Disusun Oleh:
Riza Sativani Hayati / NIM . 12708251080/ PPs Pendidikan Sains/Kelas D
Perkuliahan
filsafat ilmu yang keempat ini memberikan refleksi dua hal, yakni mengenai
berubah dan determinism. Poin yang pertama, yaitu berubah, mengapa Dr Marsigit
menyampaikan mengenai pentingnya kita berubah salah satunya adalah karena mahasiswa
terlalu meremehkan membaca elegi, bahkan dikatakan bahwa orang yang tidak mau
memahami elegi, yang tidak mau mengubah kebiasaannya bagaikan menuju
kematiannya (dalam filsafat). Mengapa Dr Marsigit memberikan metode belajar
bagi mahasiswa berupa membaca elegi mungkin banyak sekali manfaat yang akan
didaptkan jika kita mau memaksimalkan itu, antara lain menambah pemahaman
filsafat, manajemen waktu yang baik, mau mendengar pendapat orang lain, mampu
berpikir kritis, respect dan up date dengan permasalahan pendidikan Indonesia,
dan mengetahui hakekat kita hidup. Mengapa hanya dengan membaca elegi kita bisa
memiliki manajemen waktu yang baik? Jelas jawabannya karena kita memiliki lebih
dari 300 elegi yang harus kita baca dan berikan komentar selama satu semester.
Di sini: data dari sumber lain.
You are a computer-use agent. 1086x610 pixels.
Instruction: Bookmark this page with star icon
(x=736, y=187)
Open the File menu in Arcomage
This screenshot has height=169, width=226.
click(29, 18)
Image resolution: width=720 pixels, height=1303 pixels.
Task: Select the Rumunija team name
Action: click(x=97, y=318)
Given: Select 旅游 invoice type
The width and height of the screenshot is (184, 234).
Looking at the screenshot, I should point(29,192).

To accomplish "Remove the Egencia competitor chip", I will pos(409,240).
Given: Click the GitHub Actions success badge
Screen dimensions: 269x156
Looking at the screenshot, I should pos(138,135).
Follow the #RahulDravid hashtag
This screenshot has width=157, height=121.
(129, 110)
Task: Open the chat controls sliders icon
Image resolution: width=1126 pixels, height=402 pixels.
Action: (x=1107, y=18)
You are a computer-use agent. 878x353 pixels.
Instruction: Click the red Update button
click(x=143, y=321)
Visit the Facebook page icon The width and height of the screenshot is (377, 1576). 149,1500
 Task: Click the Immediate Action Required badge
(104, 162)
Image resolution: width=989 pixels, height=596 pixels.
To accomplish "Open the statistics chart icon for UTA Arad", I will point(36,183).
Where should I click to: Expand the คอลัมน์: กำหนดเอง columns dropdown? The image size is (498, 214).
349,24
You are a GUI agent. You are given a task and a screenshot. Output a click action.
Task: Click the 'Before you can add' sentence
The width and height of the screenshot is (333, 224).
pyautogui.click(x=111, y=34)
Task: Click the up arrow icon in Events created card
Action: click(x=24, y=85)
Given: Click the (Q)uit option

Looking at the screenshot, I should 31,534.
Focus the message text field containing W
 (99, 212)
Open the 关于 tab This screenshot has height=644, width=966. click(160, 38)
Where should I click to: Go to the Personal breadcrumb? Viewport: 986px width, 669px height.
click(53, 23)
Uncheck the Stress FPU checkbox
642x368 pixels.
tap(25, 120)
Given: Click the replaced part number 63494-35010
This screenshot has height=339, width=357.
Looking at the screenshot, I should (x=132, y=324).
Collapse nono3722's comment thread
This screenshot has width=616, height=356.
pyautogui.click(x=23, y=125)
Hal
ini membuat kita harus pintar-pintar memenejemen waktu kita. Mengapa hanya
dengan membaca elegi kita memiliki sifat mau mendengar pendapat orang lain? Karena
dalam elegi Dr Marsigit banyak mengungkapkan pendapat dari Dr. Marsigit yang
mungkin belum tentu sesuai dengan pendapat kita, sehingga kita juga
mendengarkan dan menerima pendapat mereka. Mengapa hanya dengan membaca elegi
kita bisa lebih memahami filsafat, mampu berpikir kritis, respect dan up date dengan
permasalahan pendidikan Indonesia, dan mengetahui hakekat kita hidup? Karena dari
elegi Dr Marsigit diungkapkan permasalahan, berita up date, dan kondisi
pendidikan dan Indonesia dari sudut pandang filsafat dan kita diminta untuk
memberikan komentar, sehingga hal ini menuntut kita untuk erfikir kritis. Dari manfaat
yang bisa kita dapatkan dari membaca elegi ini, mungkin akan memberikan kita
motivasi untuk berubah, berubah mampu mengalahkan keegoisan dan kemalasan diri
kita sendiri untuk mau membaca elegi.
Pernahkah
kita menjadi bayang-bayang orang lain? Poin kedua yang disampaikan Dr Marsigit
adalah mengenai determinasi, determinasi dari kata to determine yakni menjatuhkan
sifat kepada orang lain atau objek lain. Determinasi ini ada dua, yakni
determinasi positif dan negatif, determinasi positif adalah determinasi yang memberlakukan
sifat menjatuhkan sifat positif pada objek, sehingga memiliki dampak positif
bagi objek yang dijatuhi sifat tersebut sedangkan determinasi negatif adalah
determinasi yang menjatuhkan sifat negatif pada objek sehingga memiliki dampak
negatif bagi objek yang dijatuhi sifat tersebut. Di dunia ini, determinasi
absolut adalah milik Allah, akan tetapi kita senantiasa menjadi bayang-bayang
orang lain. Contoh determinasi negatif yang dekat dengan kita sebagai pendidik
misalnya adalah “guru menutupi siswa”. Sebagai guru seringkali kita menutupi potensi siswa
dengan menjatuhkan sifat yang negatif pada anak tersebut, contoh: “kamu siswa
nakal, siswa malas, anak kecil” atau bahkan banyak guru yang memberikan perlawanan
fisik kepada siswanya. Dengan kita menjatuhkan sifat negative kepada siswa
seperti itu akan membuat siswa menjadi negative thinking pada dirinya sendiri,
mereka jadi berfikir “aku malas, aku nakal, aku anak kecil”. Guru senantiasa
menutupi siswa dengan bayang-bayangnya. Hal ini akan semakin membuat siswa
nyaman dengan predikat negative yang dia sematkan sendiri yang asalnya dari
determinasi kita. Bahkan Dr Marsigit menjelaskan bahaya determinasi “jika itu
determinasi kecil akan merugikan, jika besar akan membunuh”. Lebih bahaya lagi
ketika yang dideterminasi tidak menyadarinya. Namun determinasi ini juga dapat
dilakukan manakala muncul dari antitesis determinasi objek dengan diri objek
tersebut. Seperti yang dicontohkan Dr Marsigit, beliau melakukan determinasi kepada
mahasiswa “kamu malas” atau “kamu menuju kematian secara filsafat”, hal ini
muncul karena mahasiswa yang memang merasa malas untuk membaca elegi. Namun
memang hal ini kurang bijak, oleh karena itu untuk mengurangi dampak
determinasai atau solusi mencegah determinasi adalah dengan komunikasi.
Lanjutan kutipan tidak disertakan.